=== Exercise material ===
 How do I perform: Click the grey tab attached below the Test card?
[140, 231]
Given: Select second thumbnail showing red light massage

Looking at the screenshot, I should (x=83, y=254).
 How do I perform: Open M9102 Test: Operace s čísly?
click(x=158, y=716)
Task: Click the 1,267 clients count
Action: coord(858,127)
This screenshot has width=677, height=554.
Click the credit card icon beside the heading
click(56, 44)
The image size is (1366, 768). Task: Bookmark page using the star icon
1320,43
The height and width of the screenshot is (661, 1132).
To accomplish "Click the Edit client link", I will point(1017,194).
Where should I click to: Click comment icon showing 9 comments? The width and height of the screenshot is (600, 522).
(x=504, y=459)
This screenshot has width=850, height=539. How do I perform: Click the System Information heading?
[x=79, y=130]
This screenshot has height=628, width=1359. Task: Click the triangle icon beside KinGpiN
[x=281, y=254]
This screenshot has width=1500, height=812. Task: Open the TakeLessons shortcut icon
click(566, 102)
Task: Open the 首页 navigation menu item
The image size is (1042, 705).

=== What the exercise asks ===
Beginning at the line with "Given: Select second" and ending at the line with "This screenshot has width=677, height=554.", reproduce each line of the data above exactly, and add no other lines.

=== Solved exercise ===
Given: Select second thumbnail showing red light massage

Looking at the screenshot, I should (x=83, y=254).
 How do I perform: Open M9102 Test: Operace s čísly?
click(x=158, y=716)
Task: Click the 1,267 clients count
Action: coord(858,127)
This screenshot has width=677, height=554.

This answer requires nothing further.